First thing in the morning, when I go with a good motivation and a good start, in the university environment, I meet female employees of the Taliban who are behaving badly. They see our mantles that are not short and not coloured other than black. This situation is very horrible and humiliating for me, but due to the compulsion I have, I have no other choice but to accept this situation.

After the Taliban installed different notices about observing hijab inside the university, one day, one of my friends went to the university wearing a pink veil. When the forces of the Taliban were inspecting one by one, they noticed the colour of her scarf.

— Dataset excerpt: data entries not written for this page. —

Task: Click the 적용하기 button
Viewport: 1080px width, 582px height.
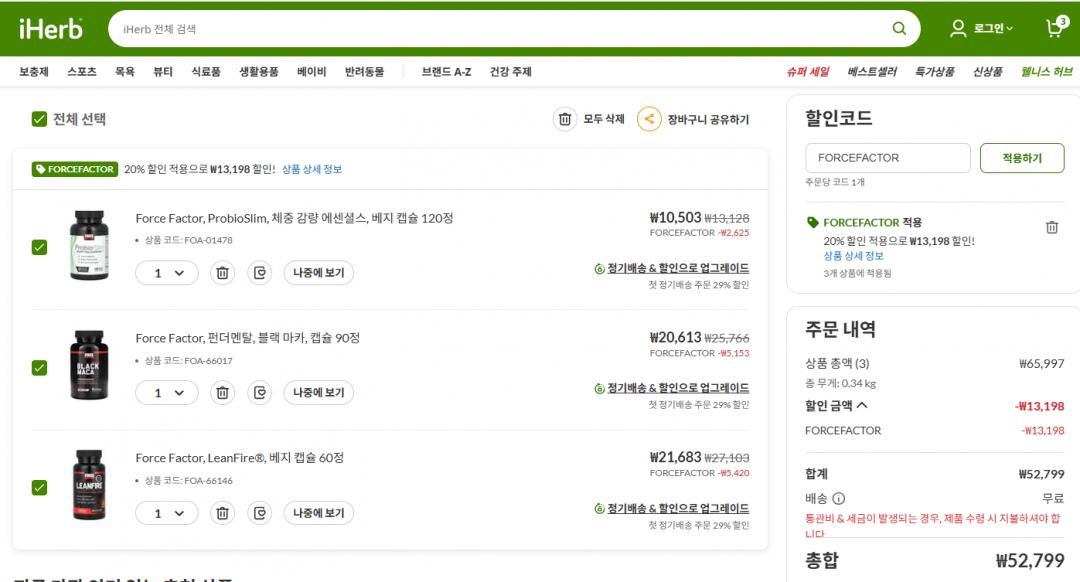Action: (x=1021, y=158)
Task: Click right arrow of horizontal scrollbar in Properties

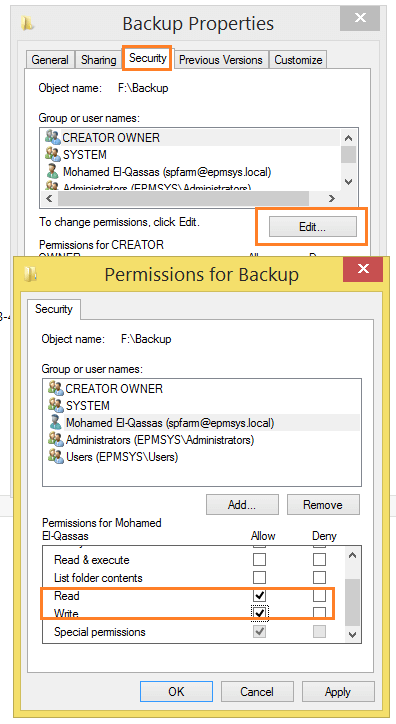Action: [331, 199]
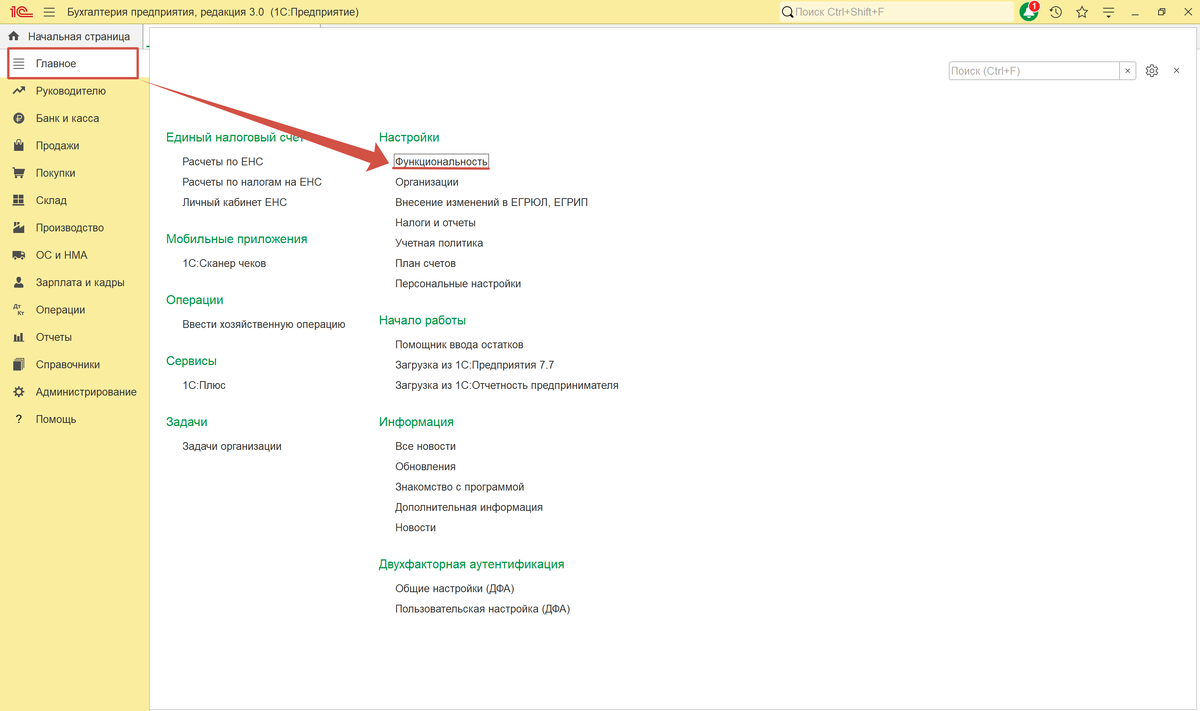
Task: Expand the title bar options dropdown icon
Action: [1108, 12]

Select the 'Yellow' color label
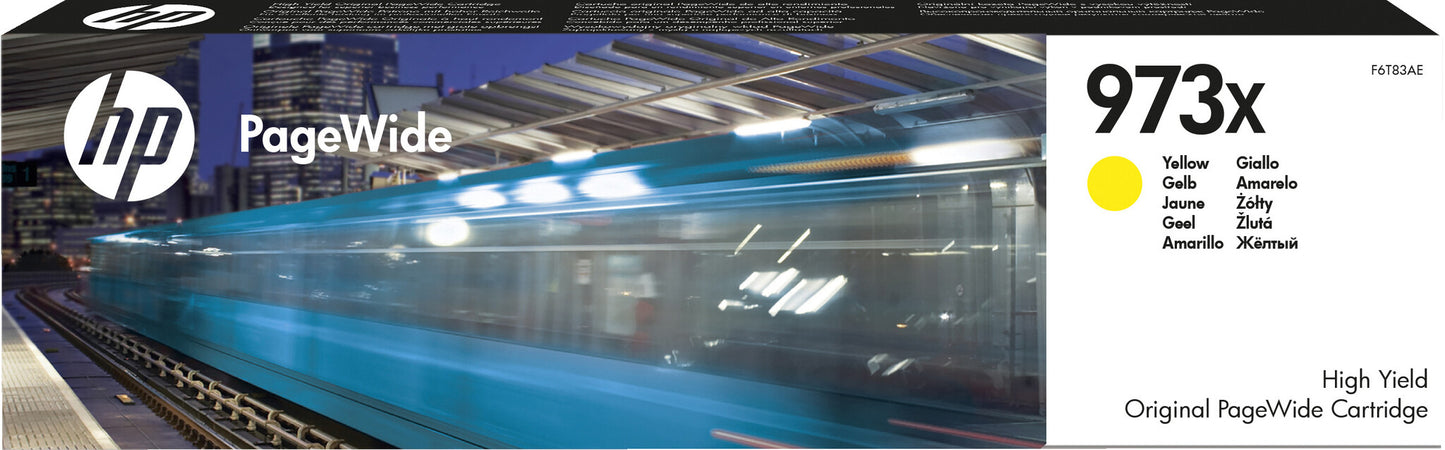(x=1185, y=163)
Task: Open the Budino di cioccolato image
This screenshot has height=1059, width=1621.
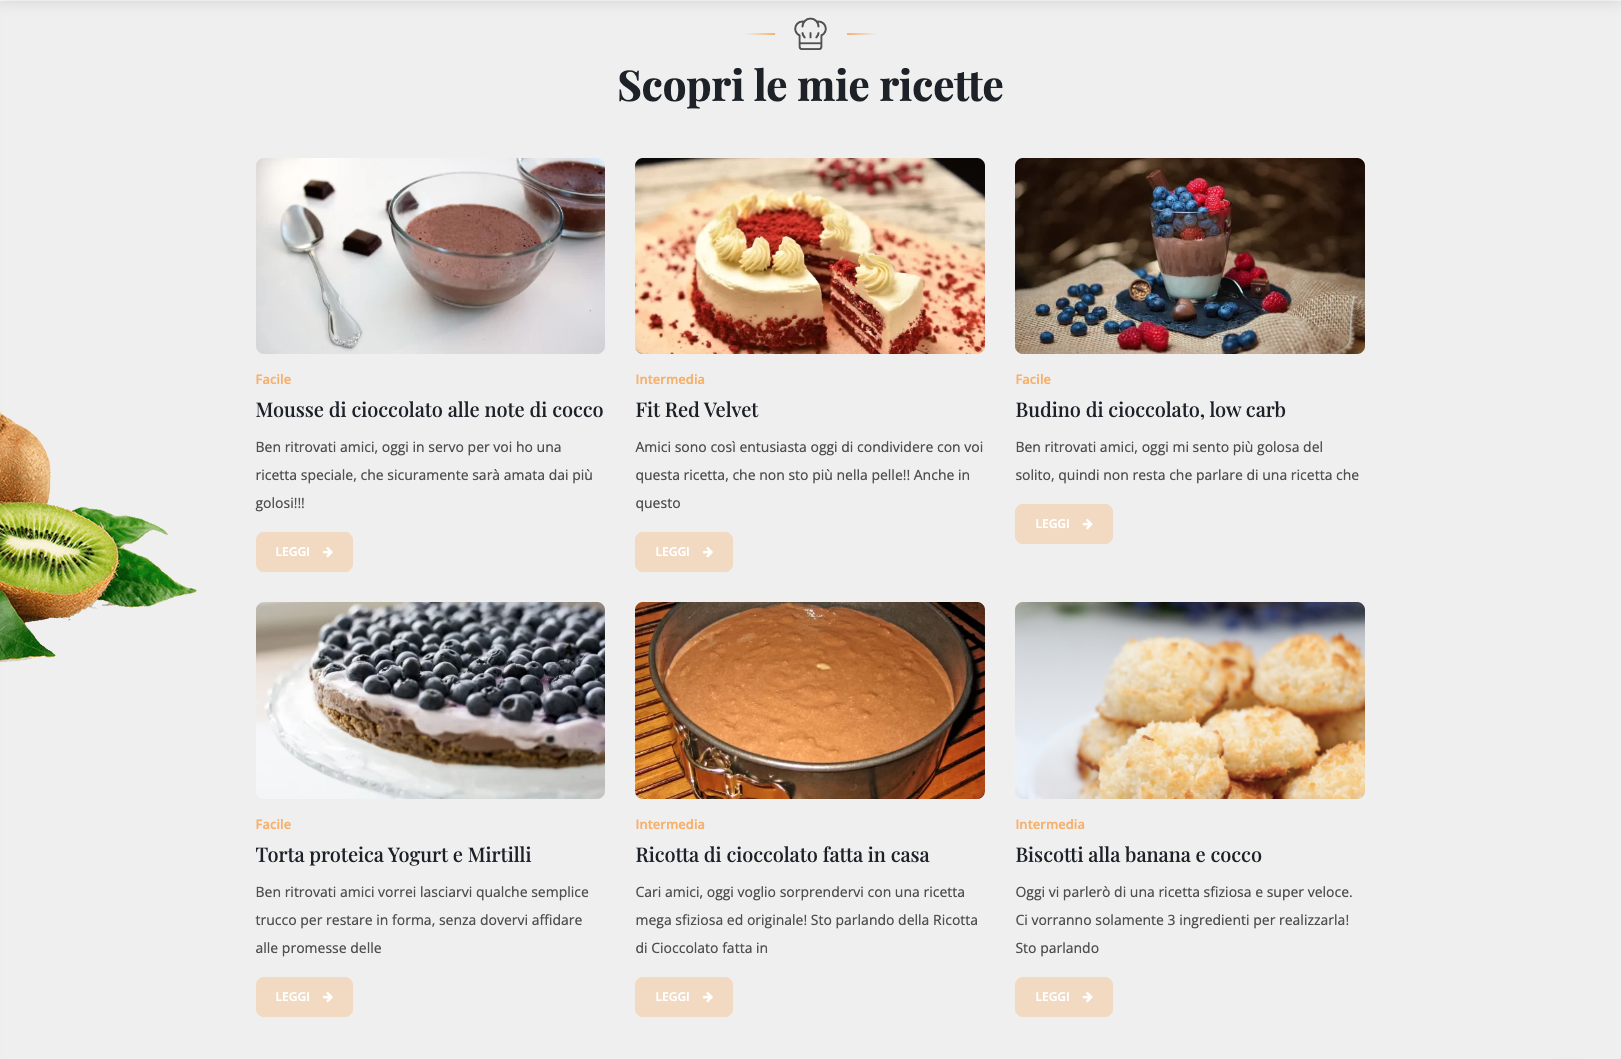Action: (x=1190, y=256)
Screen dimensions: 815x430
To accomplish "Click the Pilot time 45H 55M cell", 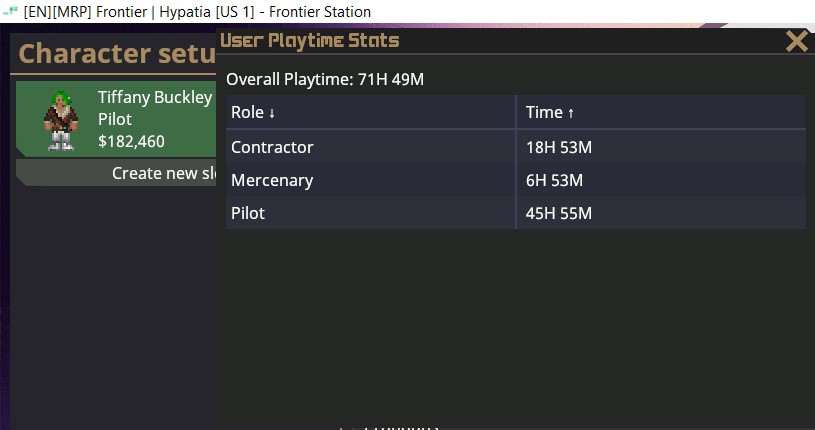I will click(559, 213).
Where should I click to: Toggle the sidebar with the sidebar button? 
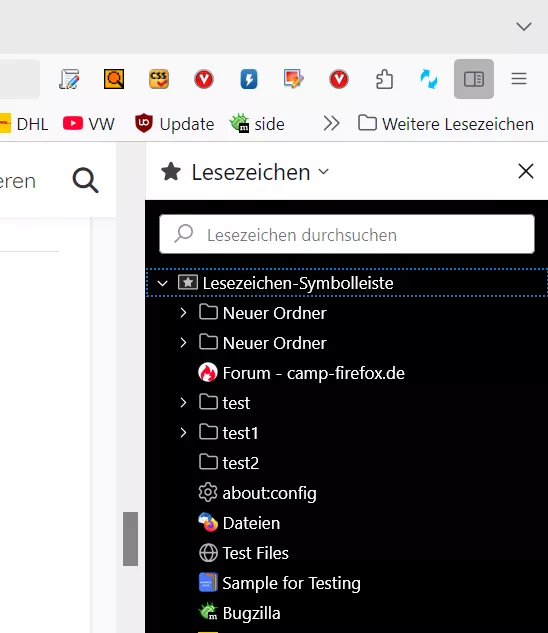coord(474,79)
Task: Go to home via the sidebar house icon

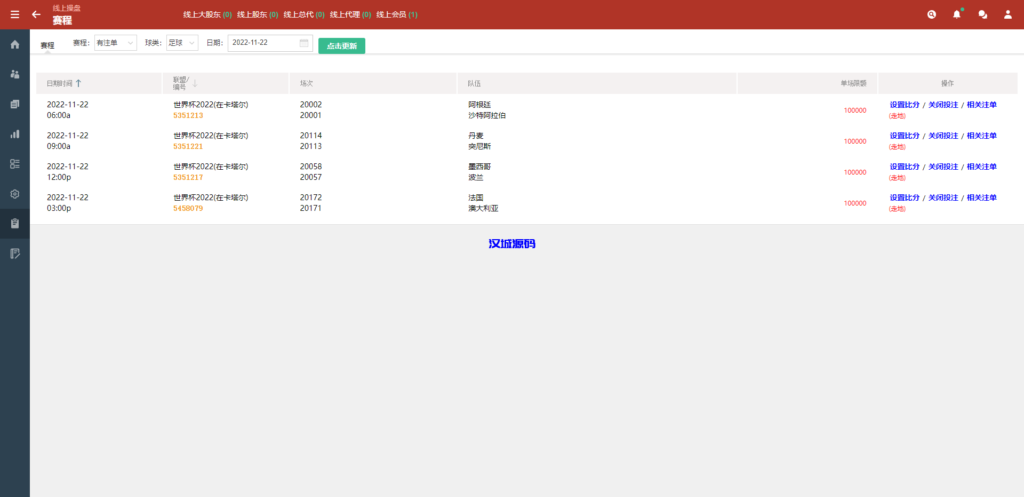Action: (x=14, y=45)
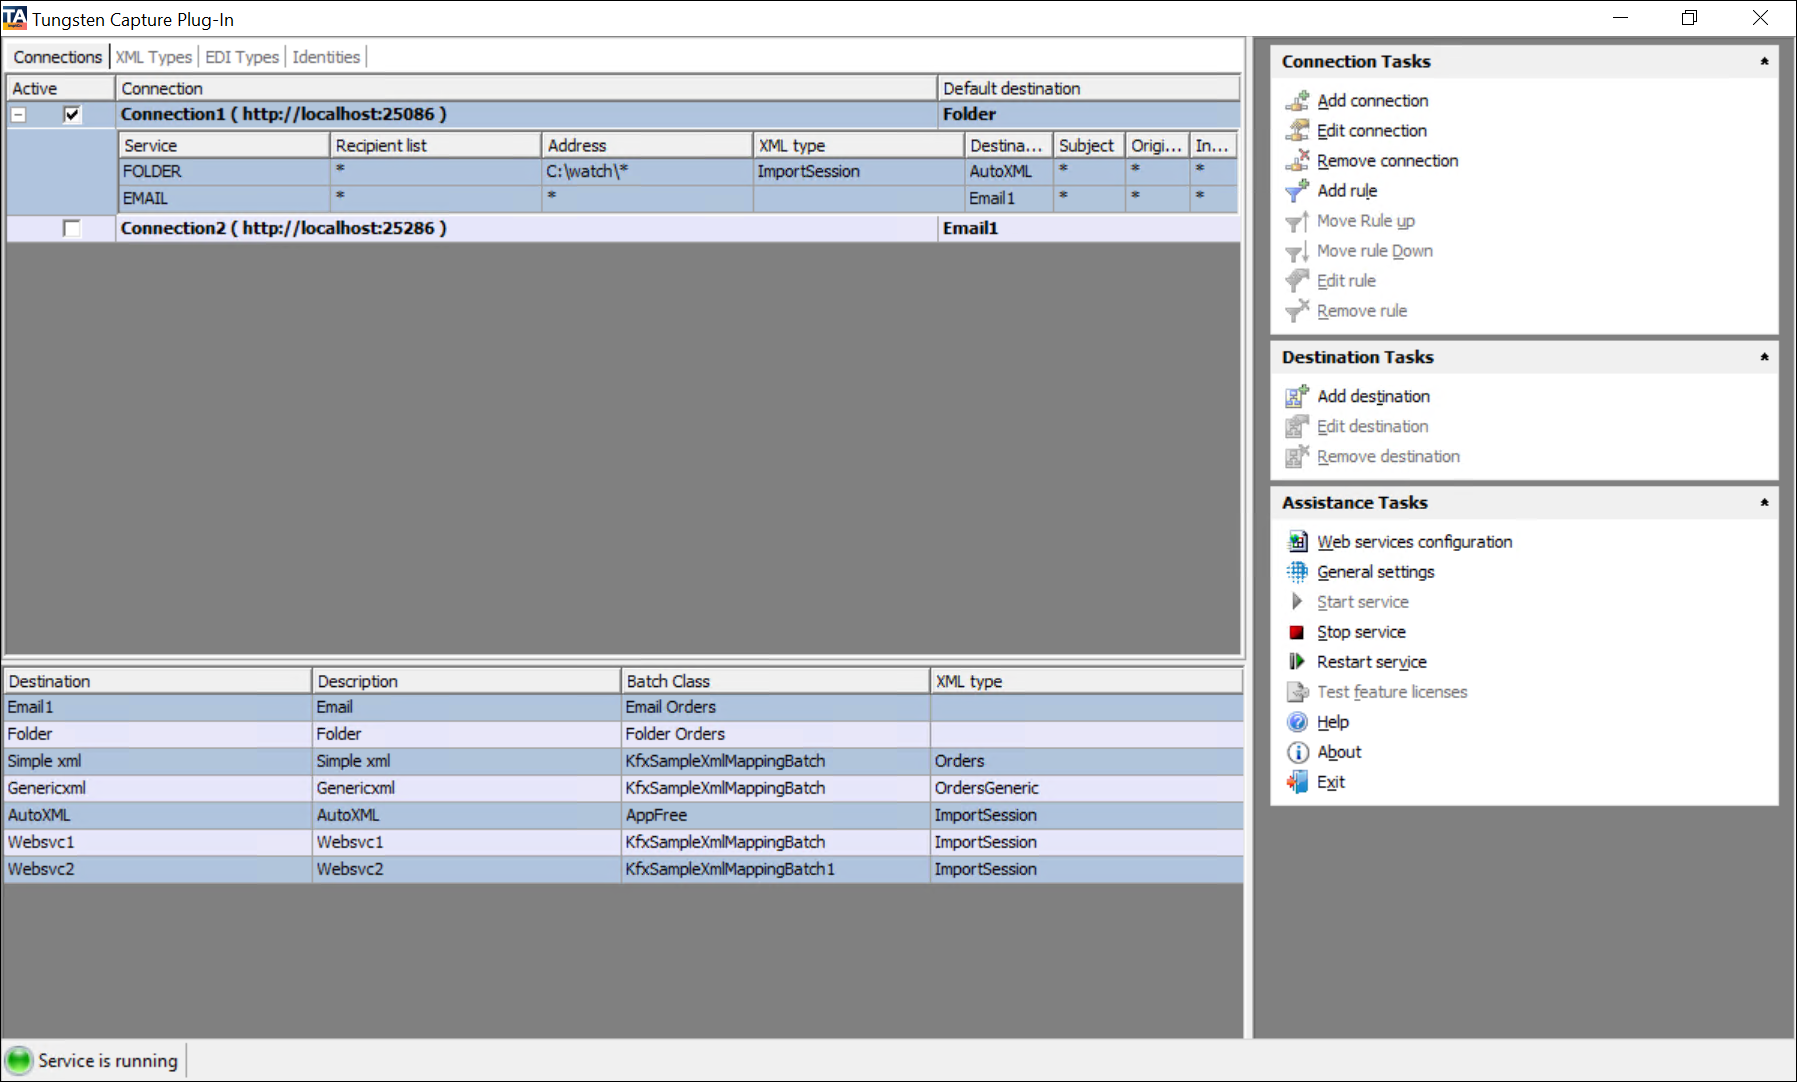The image size is (1797, 1082).
Task: Collapse the Destination Tasks panel
Action: click(x=1764, y=358)
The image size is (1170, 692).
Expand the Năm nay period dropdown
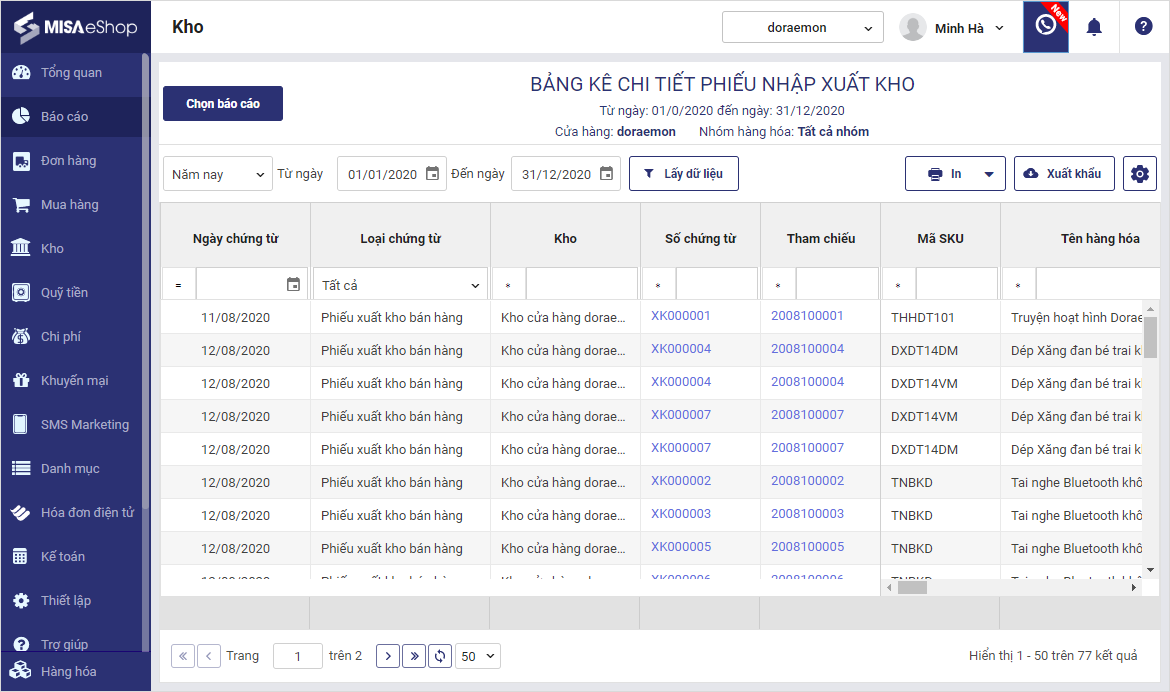click(x=217, y=174)
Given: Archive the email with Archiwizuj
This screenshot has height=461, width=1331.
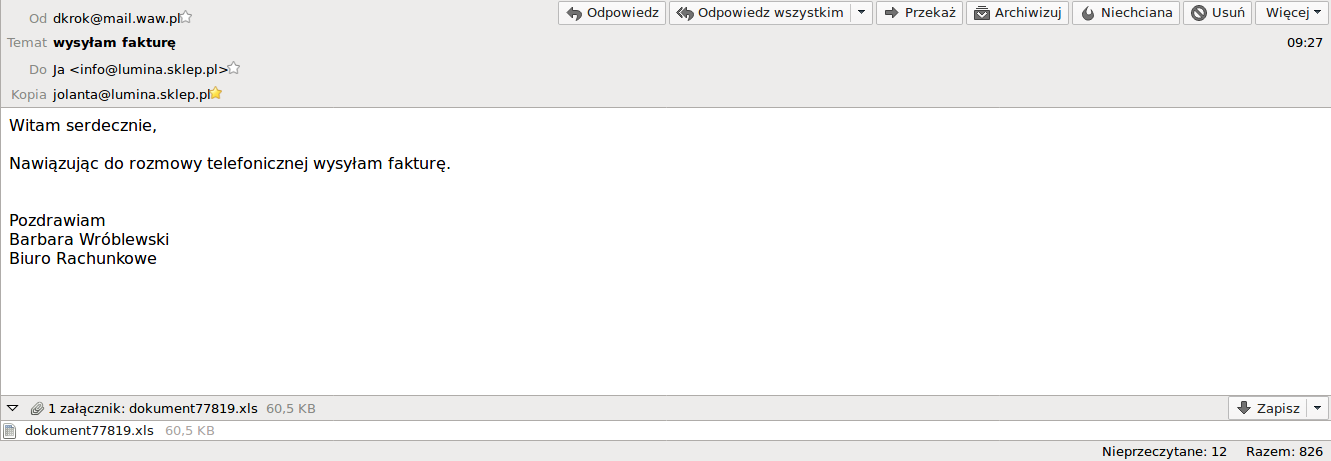Looking at the screenshot, I should coord(1017,13).
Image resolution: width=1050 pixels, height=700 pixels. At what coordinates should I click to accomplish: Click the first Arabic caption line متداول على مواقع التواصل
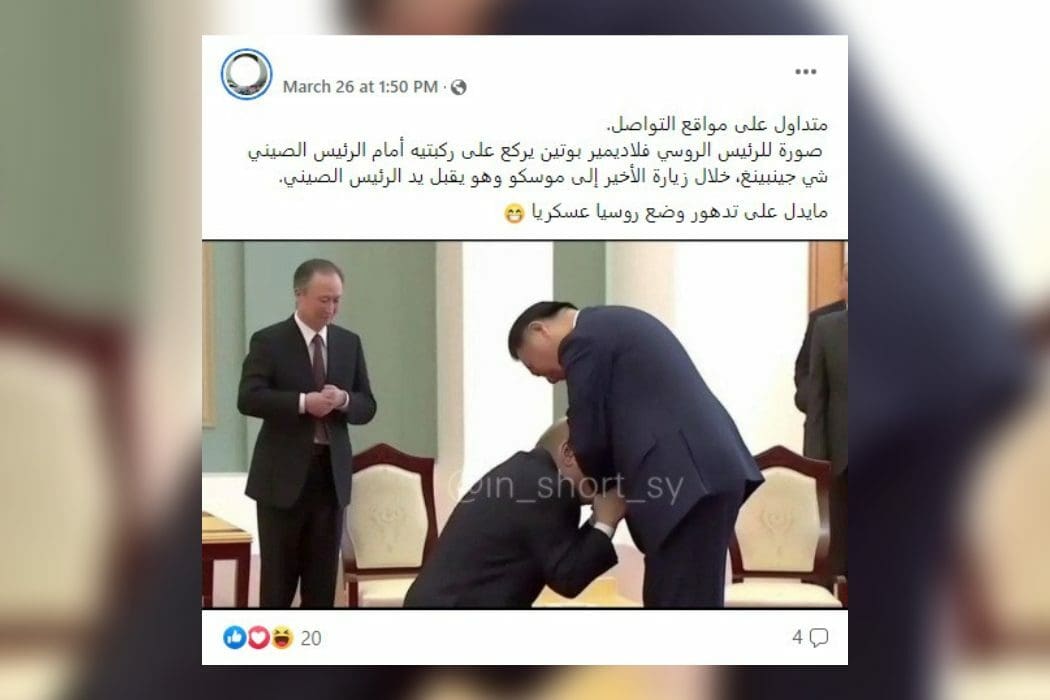717,124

They expelled her from the class and warned our professors not to allow a student who enters the university and class with a coloured scarf.

I don’t think that in any university in the world, student’s opinions and words are controlled and censored. But in here Taliban are controlling students’ ideas by teachers. They are trying to change the opinion of the students in favour of their group.

One day, in a discussion in our class, I expressed that the whole world considers Taliban as terrorist group. My word received a serious reaction from the professor. And then the university president warned me and said, “After this you cannot say such things about Taliban, and it is your last chance”.

Every day we are witnessing causes like, Students arresting, tortured and threatening.

The Taliban clearly intend to stop the progress of women in the field of education. We do not want to accept that we will not study and come to university. It is true that we accepted all these insults and we face this situation every morning, but we want to finish university.

In addition to that, in order to separate genders in universities, the Taliban have introduced the odd and even plan. According to which female students attend classes on odd days and male students attend classes on even days. It means we go to university three days a week.
Despite all these difficulties and problems, we attend our lessons.

And our only desire is that after graduating from university, we, as girls of this land, have the right to work. To use what we have and achieve our dreams.


* name has been changed for the safety of the woman writing.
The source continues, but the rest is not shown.